_Consigne_
Veuillez extraire mot pour mot le passage du texte sur la taxe carbone ci-dessous, en commençant par "Patrick Criqui, Université" et en terminant par "des propositions ouvertes.".

Patrick Criqui, Université Grenoble Alpes; Benoît Leguet, AFD (Agence française de développement) et Xavier Timbeau, Sciences Po – USPC
Alain Grandjean, économiste et membre du conseil scientifique de la Fondation pour la nature et l’homme (FNH), a co-écrit cet article.
Face à la hausse du prix à la pompe, la grogne monte. Une pétition en ligne réclamant la baisse de ce prix a recueilli à ce jour près de 800 000 signatures. De nombreuses initiatives, des récupérations politiciennes et une « journée escargot » portée par le mouvement des gilets jaunes prévue ce samedi 17 novembre, questionnent la mise en œuvre de la fiscalité carbone, pourtant inscrite dans la loi de transition énergétique de 2015.
Il faut donc revenir sur la justification de cette taxe carbone, mais aussi accepter la légitimité de certaines revendications et faire des propositions ouvertes.

_Données fournies_
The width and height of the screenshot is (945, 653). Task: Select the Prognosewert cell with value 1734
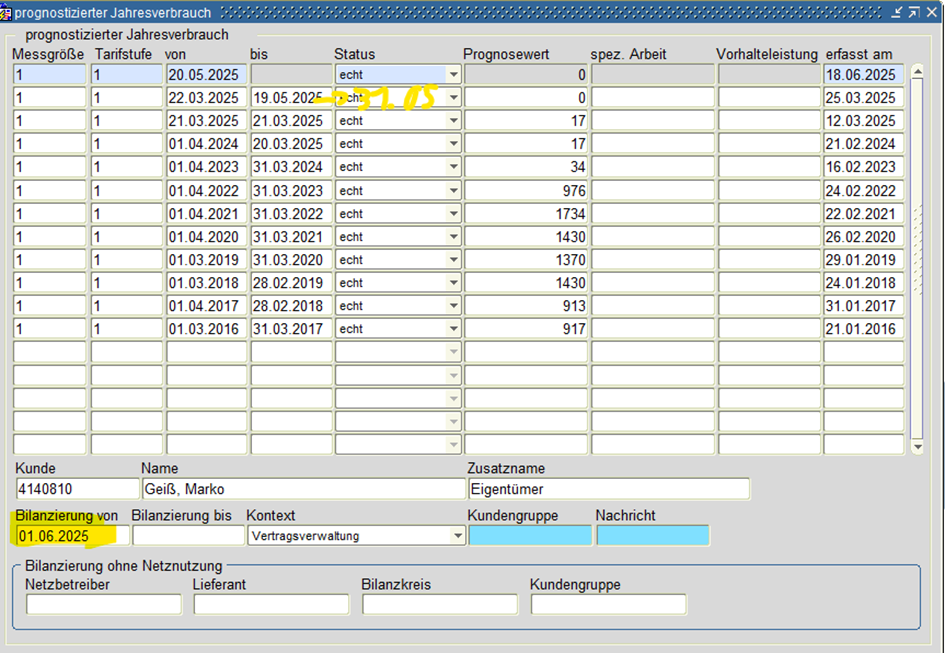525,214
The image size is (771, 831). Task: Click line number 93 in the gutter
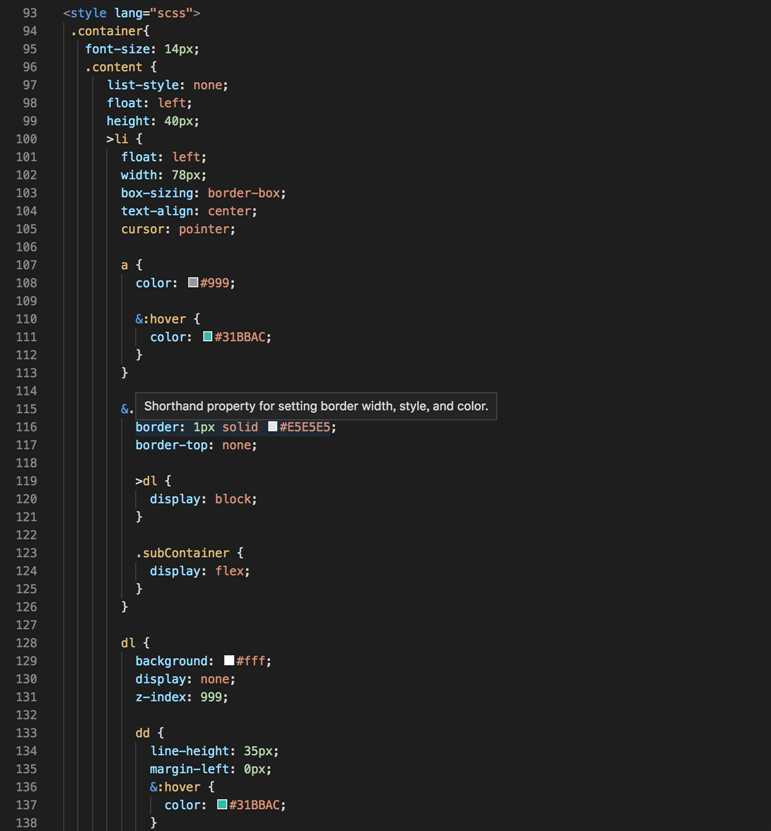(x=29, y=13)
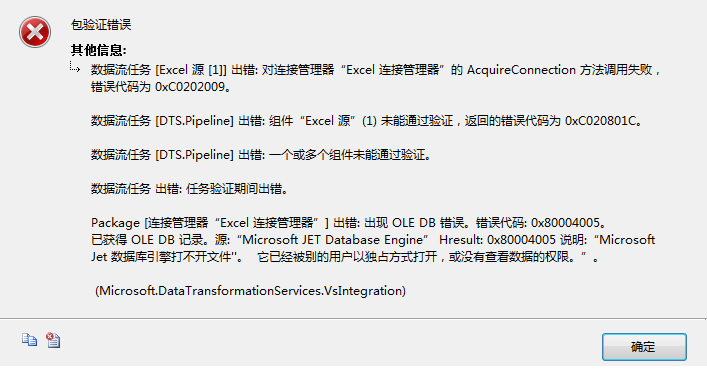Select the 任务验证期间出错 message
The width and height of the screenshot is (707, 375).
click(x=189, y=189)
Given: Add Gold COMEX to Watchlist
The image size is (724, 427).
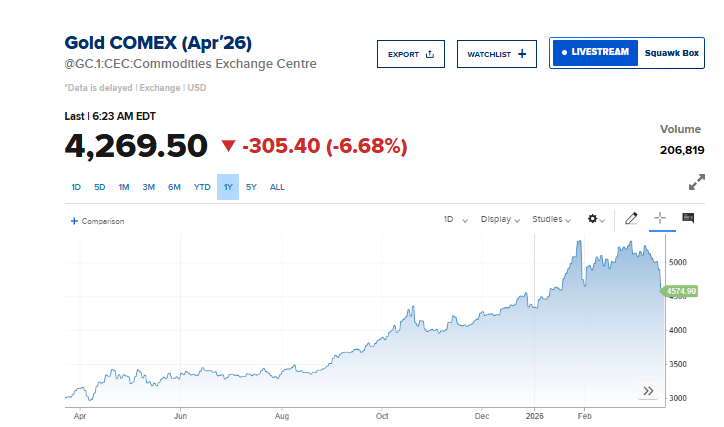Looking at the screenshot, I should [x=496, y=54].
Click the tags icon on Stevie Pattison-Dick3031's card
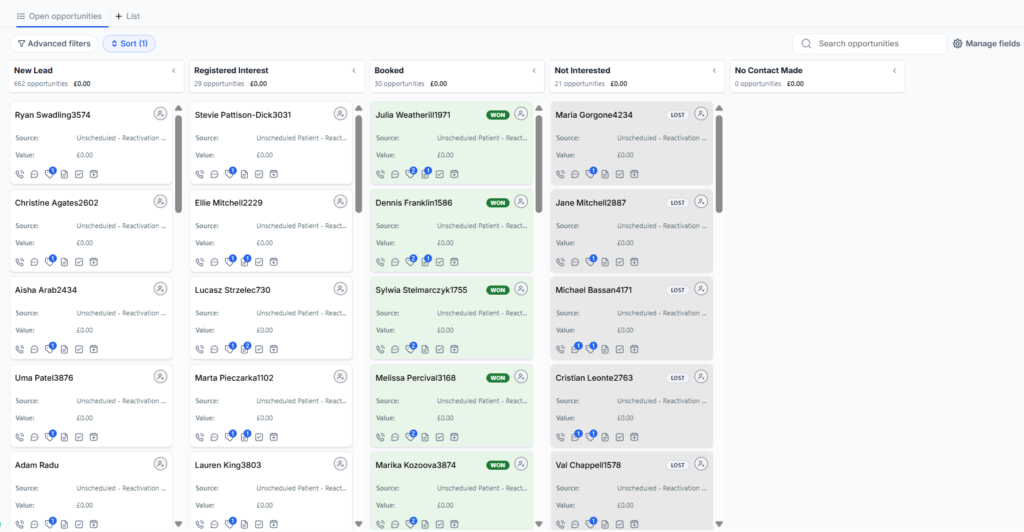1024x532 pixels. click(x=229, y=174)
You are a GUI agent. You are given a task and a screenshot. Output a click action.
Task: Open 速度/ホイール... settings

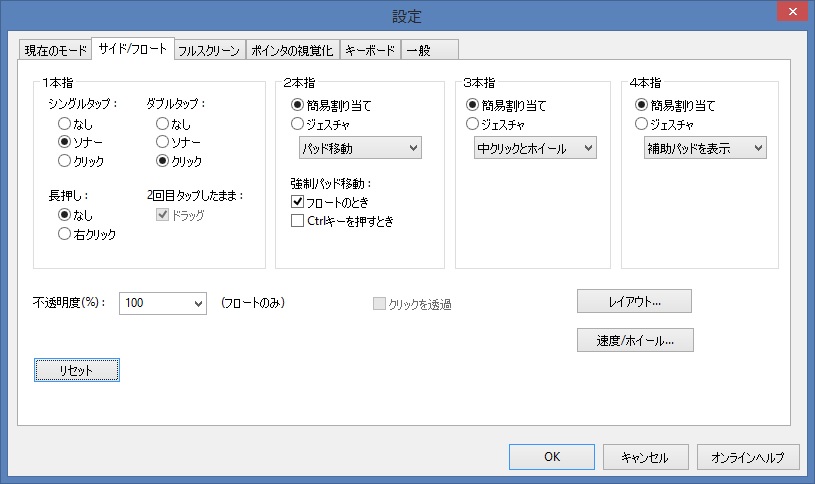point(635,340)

_Corrigé_
Patrick Criqui, Université Grenoble Alpes; Benoît Leguet, AFD (Agence française de développement) et Xavier Timbeau, Sciences Po – USPC
Alain Grandjean, économiste et membre du conseil scientifique de la Fondation pour la nature et l’homme (FNH), a co-écrit cet article.
Face à la hausse du prix à la pompe, la grogne monte. Une pétition en ligne réclamant la baisse de ce prix a recueilli à ce jour près de 800 000 signatures. De nombreuses initiatives, des récupérations politiciennes et une « journée escargot » portée par le mouvement des gilets jaunes prévue ce samedi 17 novembre, questionnent la mise en œuvre de la fiscalité carbone, pourtant inscrite dans la loi de transition énergétique de 2015.
Il faut donc revenir sur la justification de cette taxe carbone, mais aussi accepter la légitimité de certaines revendications et faire des propositions ouvertes.